The response body explains the cause:
{
  "error": {
    "code": 429,
    "message": "Too Many Requests"
  }
}
All requests contribute to throttling equally regardless of their source (extractors, functions, transformations, UI, SDKs, etc.).
Throttled requests still consume some resources and may be counted toward your budget. For example, a request throttled due to concurrency may still consume rate capacity.

Conflicting requests

Requests are considered conflicting when they concurrently try to modify the same resource. For example, if two concurrent requests update the same asset, one of them may be throttled. To avoid conflicting requests:
  • Instead of replicating every modification from the source system (“change log”-style updates), replicate only the latest state.
  • Reduce the number of parallel workers sending write requests.

Best practices

Use exponential backoff

When you receive a 429 response, retry the request after an increasing delay. A truncated exponential backoff strategy works well:
  1. Wait 1 second, then retry.
  2. If still throttled, wait 2 seconds, then retry.
  3. Continue doubling the wait time up to a maximum (for example, 32 seconds).
For more on implementing backoff strategies, see Microsoft’s retry guidance and Google’s retry strategy.
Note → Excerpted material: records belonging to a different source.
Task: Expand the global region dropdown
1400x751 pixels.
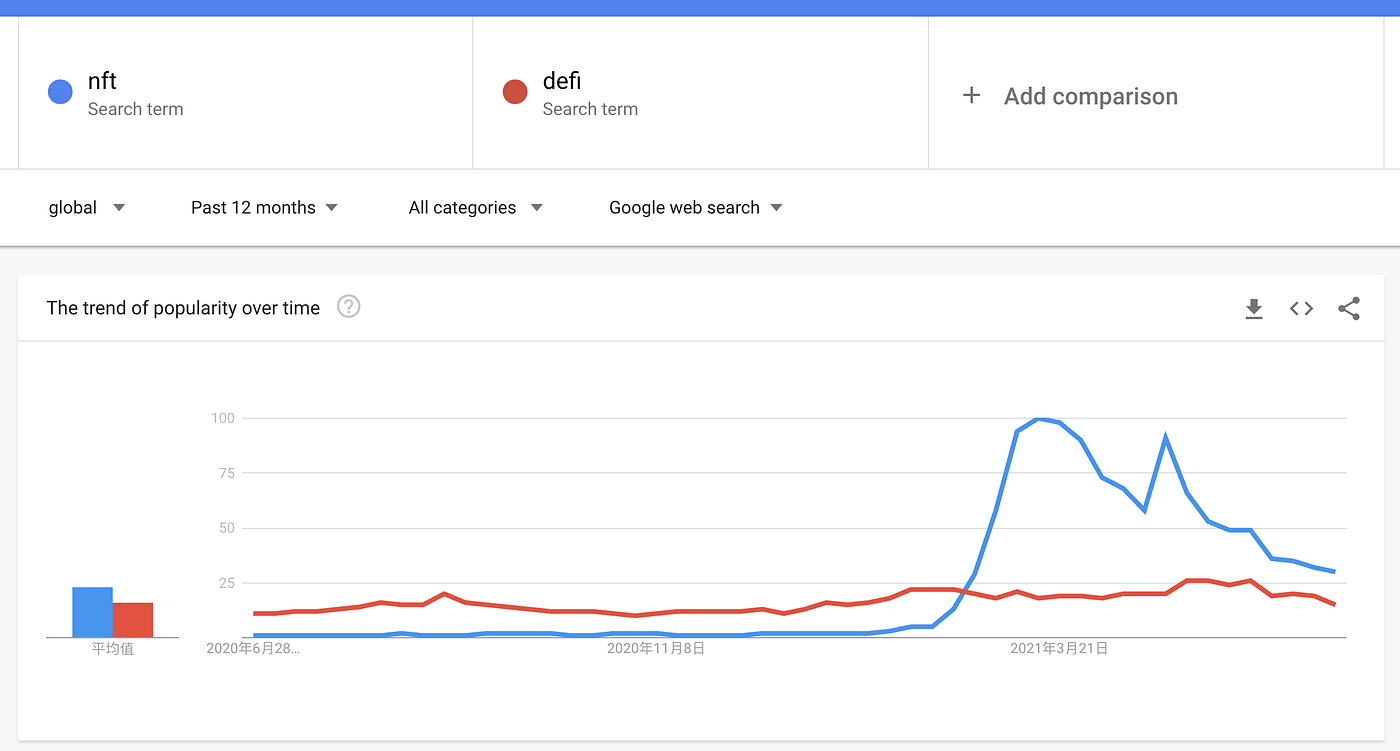Action: coord(87,208)
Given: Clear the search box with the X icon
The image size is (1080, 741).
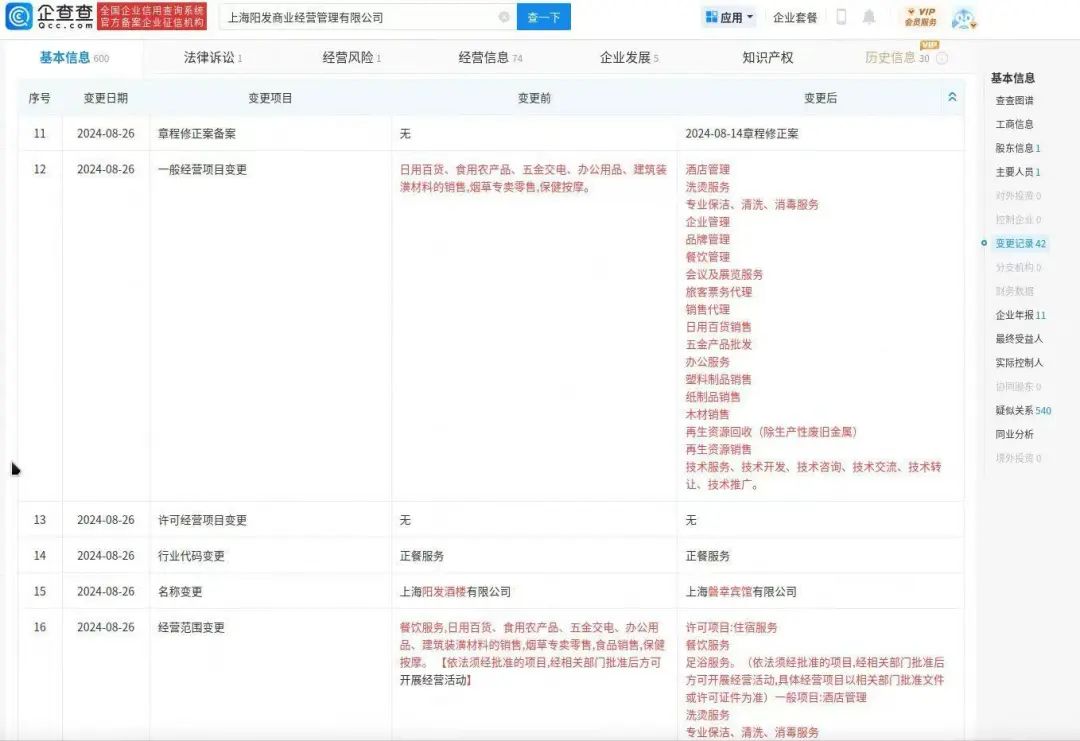Looking at the screenshot, I should (x=504, y=17).
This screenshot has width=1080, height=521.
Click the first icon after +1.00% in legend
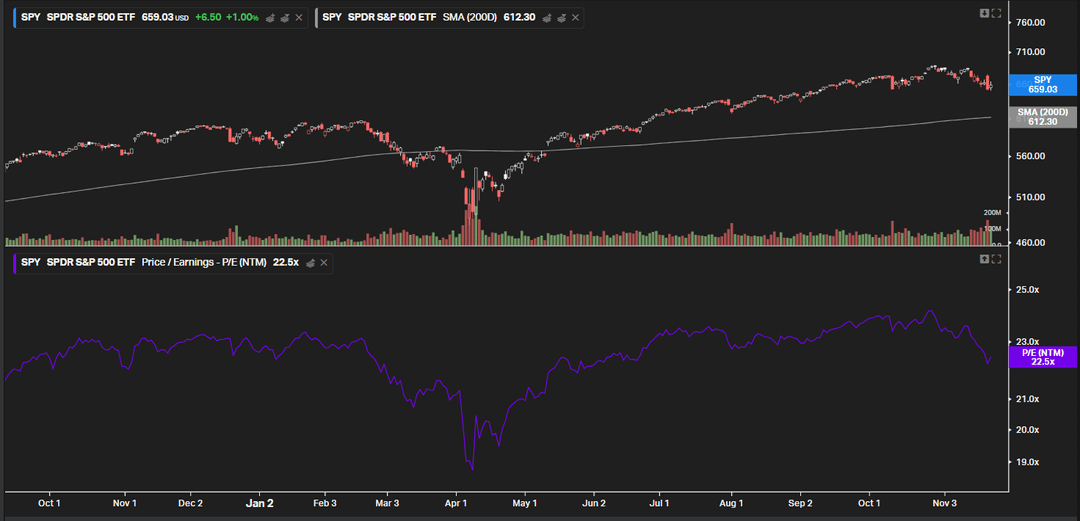pyautogui.click(x=270, y=18)
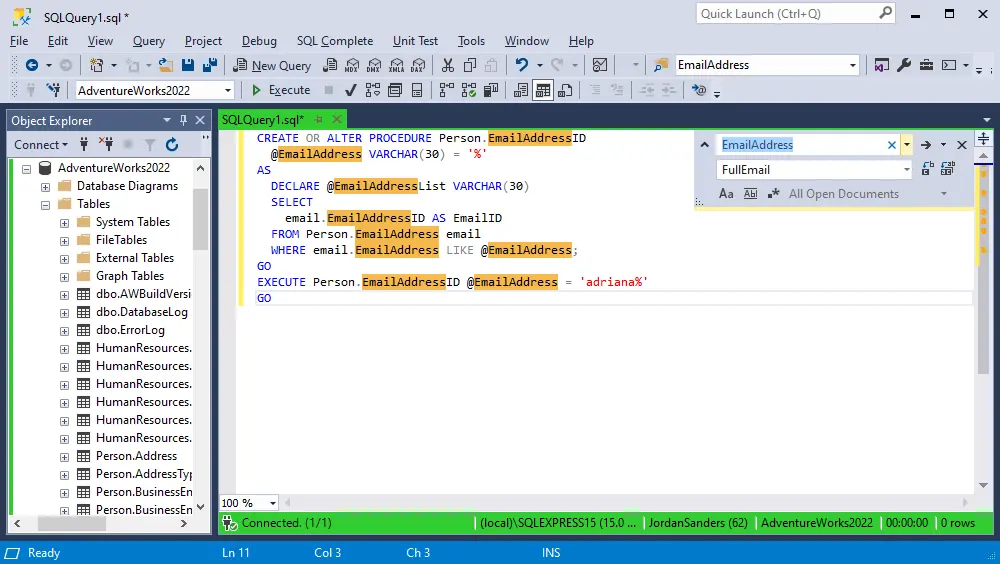Screen dimensions: 1000x564
Task: Open the SQL Complete menu
Action: (x=334, y=41)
Use parallel retrieval wisely

Use parallel retrieval when a single request flow is slow due to query complexity. By splitting requests across partitions, you can tune data retrieval performance to meet your application’s needs. Use at most 10 partitions. For example, using the Assets or Events API request budget:
  • A single request can retrieve up to 1000 items.
  • Up to 23 rps can be issued for analytical queries (per identity), such as /list or /filter.
  • This provides a theoretical maximum of 23,000 items per second per identity.
  • If query complexity causes a single request to take longer than 1 second, you can retrieve fewer items per request and use parallel requests up to the theoretical maximum.
Parallel retrieval does not act as a speed multiplier on optimally running queries. Regardless of the number of concurrent requests, the overall requests per second limit still applies.For example, a single request returning data at approximately 18,000 items per second will only benefit marginally from a second parallel request — only an additional 5,000 items per second will return before the budget limit is reached.

Monitor your usage

  • Log API call timestamps and response codes to track request patterns.
  • Set up alerts for 429 responses to detect when you approach limits.
  • Distribute requests over time rather than making burst requests.
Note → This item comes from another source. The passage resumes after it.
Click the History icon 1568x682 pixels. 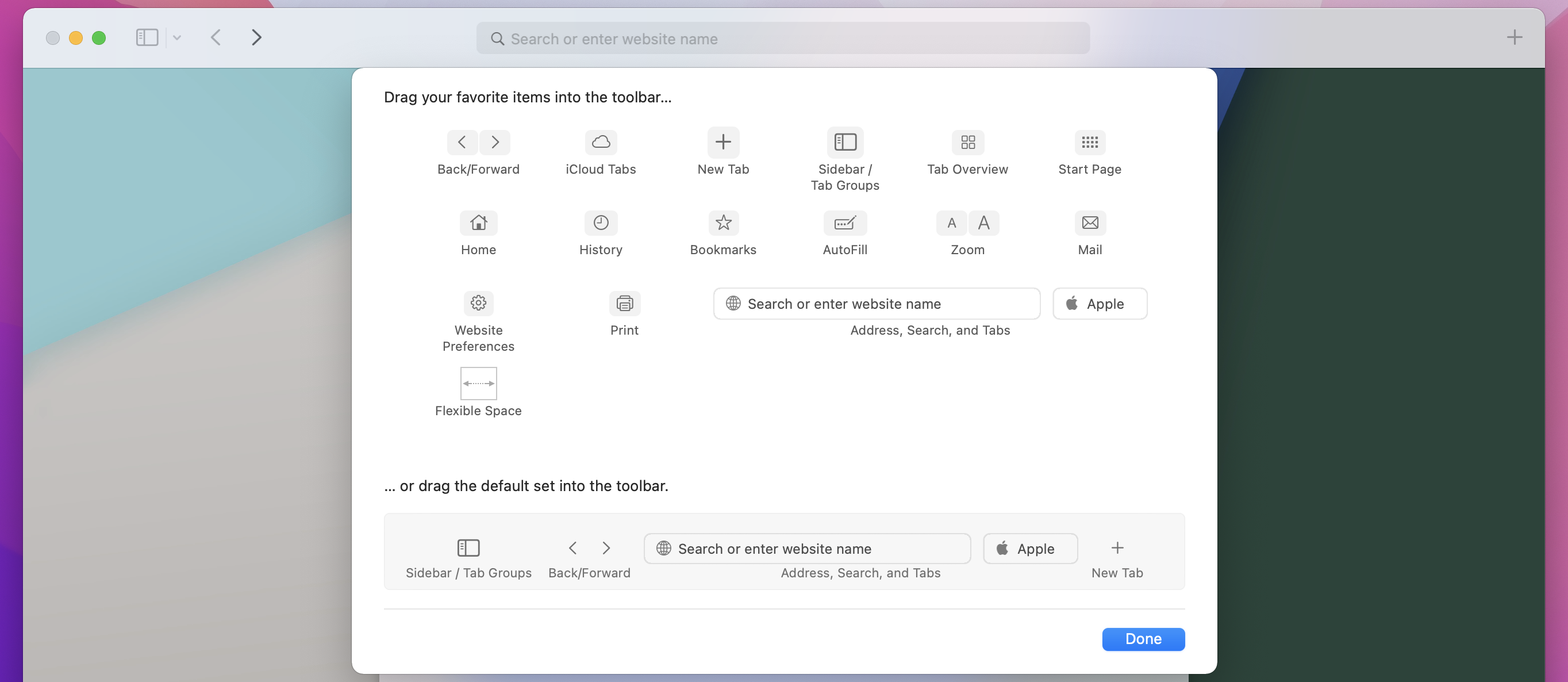(601, 222)
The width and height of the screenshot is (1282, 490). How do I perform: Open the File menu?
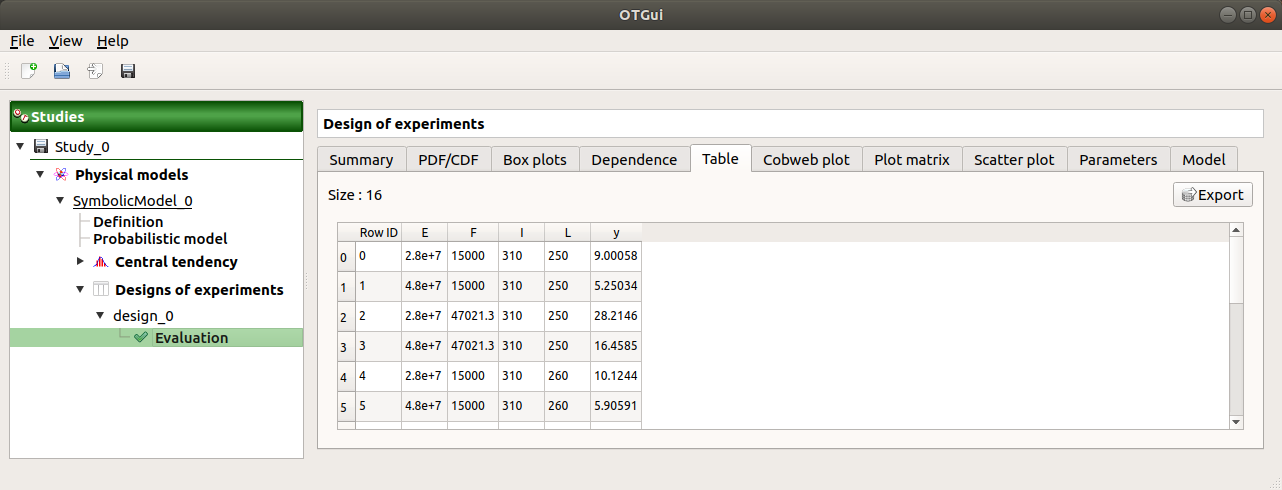22,41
Use unique client credentials per application

Do not share client IDs and secrets across multiple applications, even if they have common authentication requirements. Shared credentials cause applications to compete for the same per-identity budget, and can also cause issues with audit logs.

Request only what you need

Reduce the data returned per request to stay within response size limits:
  • Use filters to narrow results.
  • Limit the sources or properties you retrieve.
  • Use appropriate page sizes (the limit parameter) for pagination.